The President. What was the question?
Q. Mr. President, do you——
Q. What was your message to the families, Mr. President?
The President. My message was, they're going to be in pain for a long while. But they will get to the point where something—they'll open a closet door, or they'll ride by a park, or they'll eat their favorite ice cream, and they'll think of the person they lost, and they'll smile before they cry. And that's when they know you're going to make it. Until then, you're not sure. But it will happen. It will come.
Q. Mr. President——
Q. Mr. President, do you believe that certain Members of Congress, the Republican Party, as well as Tucker Carlson, who have echoed the "replacement theory," deserve some blame for violent acts like this?
The President. I believe anybody who echoes a replacement is to blame—not for this particular crime. But it's if for no purpose—no purpose—except for profit and/or political benefit. And it's wrong. It's just simply wrong.
Gun Control Measures
Q. What more can you do on guns via executive action?
The President. Not much on executive action. I've got to convince the Congress that we should go back to what I passed years ago.
I mean who in God's——
Q. How are you doing that?
The President. Well, I'm going to try. I'm going to try.
Gun Control Measures
Q. What's your—what is your thoughts about next steps in Congress? Do you think there's an opportunity or a prospect for more movement there?
The President. The answer is, it's going to be very difficult. It's going to be very difficult. But I'm not going to give up trying.
Q. Mr. President, is it time for a domestic terrorism statute?
The President. Well, we have enough laws on the books to deal with what's going on now. But we just have to—we have to deal with it.
Look, part of what the country has to do is look in the mirror and face the reality. We have a problem with domestic terror. It's real.
I know you don't want to hear me—not you. People don't want to hear me saying it.
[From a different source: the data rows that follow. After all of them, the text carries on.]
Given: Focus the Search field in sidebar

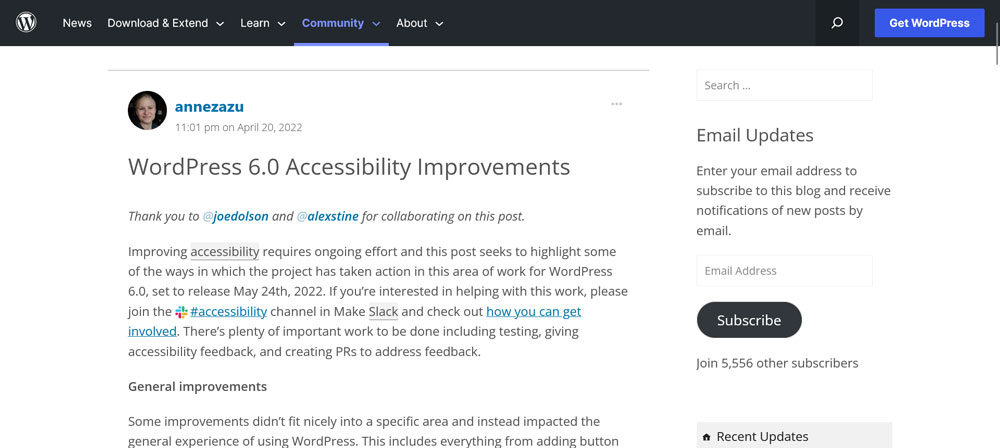Looking at the screenshot, I should tap(784, 85).
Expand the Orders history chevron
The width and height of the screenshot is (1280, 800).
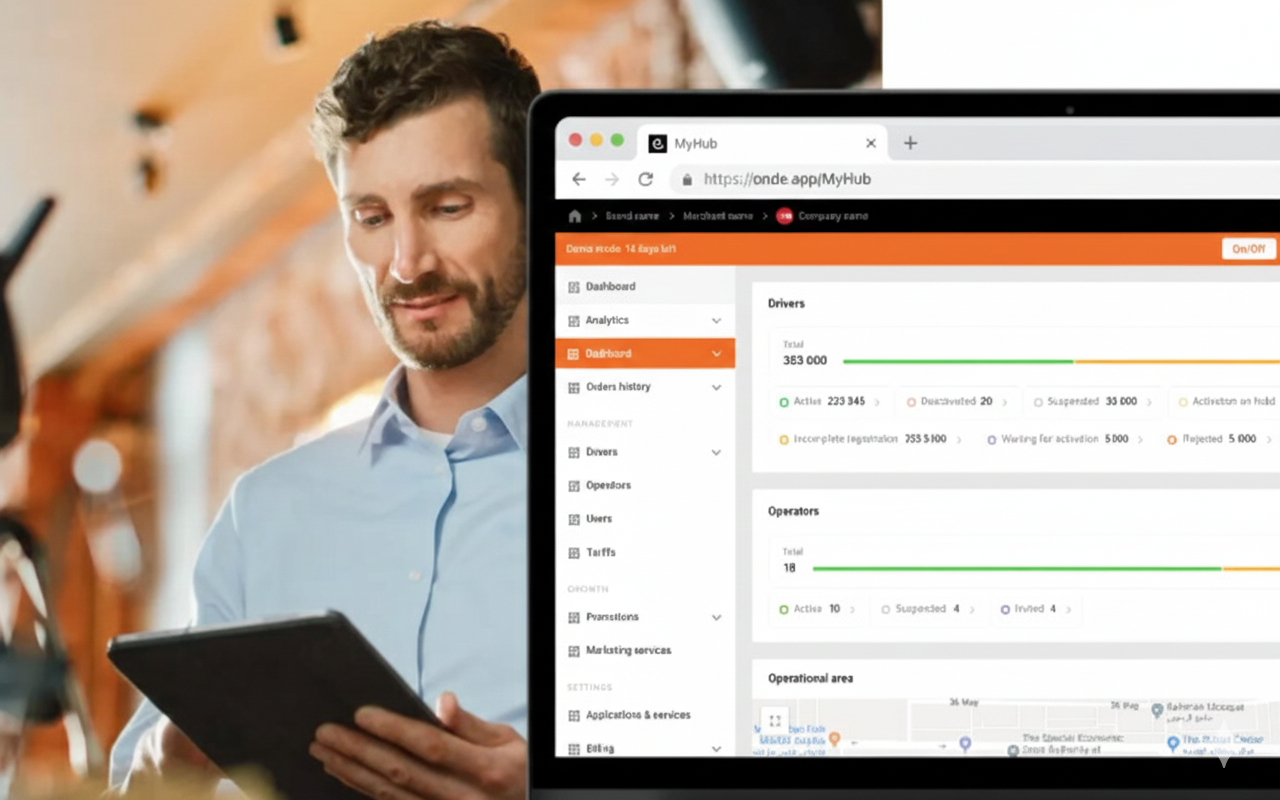coord(716,387)
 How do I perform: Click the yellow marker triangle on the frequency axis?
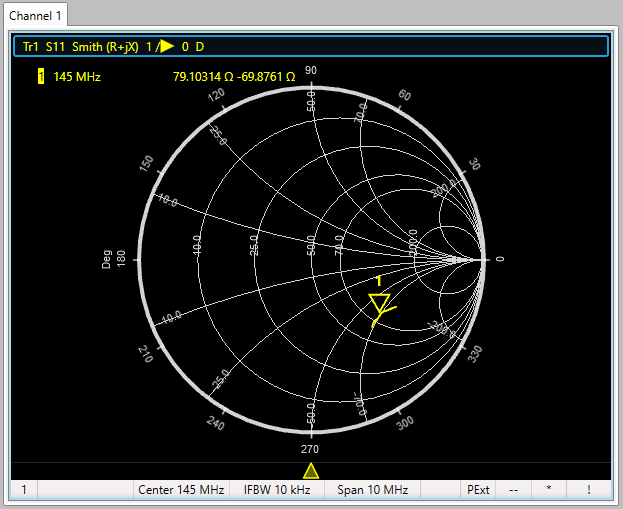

They say: "Well, he's the President. He's a Democrat. He's"—but that's what the intelligence community has been saying; that's what the military has been saying for a long time. There's nothing we can do about this. Nothing to do about this.
And look, there is a lot of people, like this murderer who committed this act, who are just deranged, who are susceptible, who are just lost and don't know what to do, and they're easily taken; they're easily sucked in. And it's got to stop. We have to admit it. I don't know why we don't admit what the hell is going on.
Anyway, thank you very much. We'll get on the plane.
NOTE: The President spoke at 12:56 p.m. on the tarmac at the Buffalo Niagara International Airport prior to boarding Air Force One en route to Joint Base Andrews, MD. In his remarks, he referred to Payton S. Gendron, suspected gunman in the shooting at a Tops Friendly Markets grocery store in Buffalo, NY, on May 14. A reporter referred to Tucker Carlson, host, Fox News's "Tucker Carlson Tonight" program.